Tuesday, June 16, 2009

Reflections Week 2

I was not surprised by my communication style. I am a sensor and a feeler. These are characteristics that are completely ingrained in my personality as well. I am always concerned with how others will take something I write or say. I am always trying to be sure that everyone is ok. Sometimes I go too far in my quest to make things ok. I also tend to take things very personally even though I know I should have a thicker skin than that.

I do not consider myself a very deep philosophical person which is one reason I never thought I would make a great leader. I am hoping to develop some confidence and leadership skills that will play to my strengths and help me shore up my weaknesses.

Sunday, June 7, 2009

ELC Scavenger Hunt

I am very comfortable with the ELC as a platform for my online learning. There are a few things I will need to learn to manage. For one the reading of the discussion boards, I will need to figure out the best way to accomplish this without re-reading so many posts.

I also wish I could interactively actually check off the check box list, maybe you can and I haven't figured it out yet.
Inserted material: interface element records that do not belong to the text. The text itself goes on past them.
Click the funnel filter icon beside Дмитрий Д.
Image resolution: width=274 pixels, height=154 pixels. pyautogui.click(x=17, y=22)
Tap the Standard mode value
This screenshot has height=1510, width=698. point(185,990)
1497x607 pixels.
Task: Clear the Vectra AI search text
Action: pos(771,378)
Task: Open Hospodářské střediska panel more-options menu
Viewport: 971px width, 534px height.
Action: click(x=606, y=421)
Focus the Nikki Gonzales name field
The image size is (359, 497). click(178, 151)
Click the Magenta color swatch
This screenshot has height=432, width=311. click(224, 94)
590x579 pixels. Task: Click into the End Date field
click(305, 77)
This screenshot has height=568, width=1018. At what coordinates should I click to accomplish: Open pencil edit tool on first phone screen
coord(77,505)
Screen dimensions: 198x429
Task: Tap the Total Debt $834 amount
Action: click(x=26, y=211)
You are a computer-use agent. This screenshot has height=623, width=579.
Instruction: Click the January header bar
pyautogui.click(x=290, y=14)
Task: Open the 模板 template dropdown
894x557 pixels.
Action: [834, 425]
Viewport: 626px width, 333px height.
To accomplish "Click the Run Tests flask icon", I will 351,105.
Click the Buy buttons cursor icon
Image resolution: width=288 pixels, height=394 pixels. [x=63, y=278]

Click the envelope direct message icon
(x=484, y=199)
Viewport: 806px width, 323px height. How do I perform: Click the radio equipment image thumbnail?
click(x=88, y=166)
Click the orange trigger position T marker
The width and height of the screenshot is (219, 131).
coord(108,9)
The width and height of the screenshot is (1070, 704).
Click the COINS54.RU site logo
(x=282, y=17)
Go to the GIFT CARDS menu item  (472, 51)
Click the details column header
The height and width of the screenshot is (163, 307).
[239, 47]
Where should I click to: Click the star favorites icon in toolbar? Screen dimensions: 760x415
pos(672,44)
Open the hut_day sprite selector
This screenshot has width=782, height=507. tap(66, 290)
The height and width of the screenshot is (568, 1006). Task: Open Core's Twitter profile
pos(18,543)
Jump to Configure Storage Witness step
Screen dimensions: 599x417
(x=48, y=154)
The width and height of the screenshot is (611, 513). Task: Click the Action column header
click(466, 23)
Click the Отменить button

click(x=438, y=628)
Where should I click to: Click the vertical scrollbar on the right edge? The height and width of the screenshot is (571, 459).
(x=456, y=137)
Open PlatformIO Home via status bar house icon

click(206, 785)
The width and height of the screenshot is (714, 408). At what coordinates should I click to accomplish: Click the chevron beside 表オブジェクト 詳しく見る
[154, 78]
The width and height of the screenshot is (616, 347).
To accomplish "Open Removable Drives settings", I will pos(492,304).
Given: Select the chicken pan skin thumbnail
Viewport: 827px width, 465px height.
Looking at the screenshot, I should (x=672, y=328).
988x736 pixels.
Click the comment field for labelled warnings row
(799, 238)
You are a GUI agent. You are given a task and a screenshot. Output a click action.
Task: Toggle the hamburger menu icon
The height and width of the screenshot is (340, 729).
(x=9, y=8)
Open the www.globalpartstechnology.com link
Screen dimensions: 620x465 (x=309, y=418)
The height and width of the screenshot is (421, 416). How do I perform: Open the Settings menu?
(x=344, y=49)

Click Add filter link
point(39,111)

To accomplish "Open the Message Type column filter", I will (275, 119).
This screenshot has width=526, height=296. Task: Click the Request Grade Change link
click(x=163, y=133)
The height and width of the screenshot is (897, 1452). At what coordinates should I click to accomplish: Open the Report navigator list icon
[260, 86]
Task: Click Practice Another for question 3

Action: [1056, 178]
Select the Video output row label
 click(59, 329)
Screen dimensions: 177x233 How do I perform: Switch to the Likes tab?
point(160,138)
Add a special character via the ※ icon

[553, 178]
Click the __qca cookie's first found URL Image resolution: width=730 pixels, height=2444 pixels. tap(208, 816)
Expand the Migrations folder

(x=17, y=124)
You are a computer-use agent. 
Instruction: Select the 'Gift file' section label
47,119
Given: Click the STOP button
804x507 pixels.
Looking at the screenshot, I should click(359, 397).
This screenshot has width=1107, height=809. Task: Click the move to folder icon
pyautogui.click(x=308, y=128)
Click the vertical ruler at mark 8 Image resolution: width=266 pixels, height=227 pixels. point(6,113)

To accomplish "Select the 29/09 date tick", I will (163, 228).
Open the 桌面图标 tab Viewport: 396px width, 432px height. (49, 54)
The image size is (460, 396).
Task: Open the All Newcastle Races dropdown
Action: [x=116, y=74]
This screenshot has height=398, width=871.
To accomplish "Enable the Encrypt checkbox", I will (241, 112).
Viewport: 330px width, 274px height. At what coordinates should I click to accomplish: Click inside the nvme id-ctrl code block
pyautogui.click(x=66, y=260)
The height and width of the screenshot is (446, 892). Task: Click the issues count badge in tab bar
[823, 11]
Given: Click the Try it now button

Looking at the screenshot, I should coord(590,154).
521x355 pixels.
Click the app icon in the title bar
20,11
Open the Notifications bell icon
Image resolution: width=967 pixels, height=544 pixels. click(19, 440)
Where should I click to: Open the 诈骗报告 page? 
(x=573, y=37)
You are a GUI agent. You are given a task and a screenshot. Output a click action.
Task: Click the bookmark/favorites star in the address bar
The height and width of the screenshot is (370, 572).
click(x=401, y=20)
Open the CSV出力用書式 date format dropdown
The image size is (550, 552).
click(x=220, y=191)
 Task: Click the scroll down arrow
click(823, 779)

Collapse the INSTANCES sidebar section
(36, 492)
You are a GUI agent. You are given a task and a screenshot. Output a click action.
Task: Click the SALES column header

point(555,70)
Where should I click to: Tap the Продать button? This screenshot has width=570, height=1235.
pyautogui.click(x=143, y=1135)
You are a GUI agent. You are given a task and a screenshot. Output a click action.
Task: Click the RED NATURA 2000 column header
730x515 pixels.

I am very nervous about what's coming next. It has been a very long time since I have taken any "real" courses. I love to learn but I wonder if I am getting in over my head. I am not really a philosophical person, I am a do-er and a dreamer, but I don't usually think it through. I am very impulsive and I don't have the most confidence in my ability to defend my feelings on a subject. I shy away from conflict and am not a very good debater. I hope to build some of that confidence that I need to become a successful and effective leader.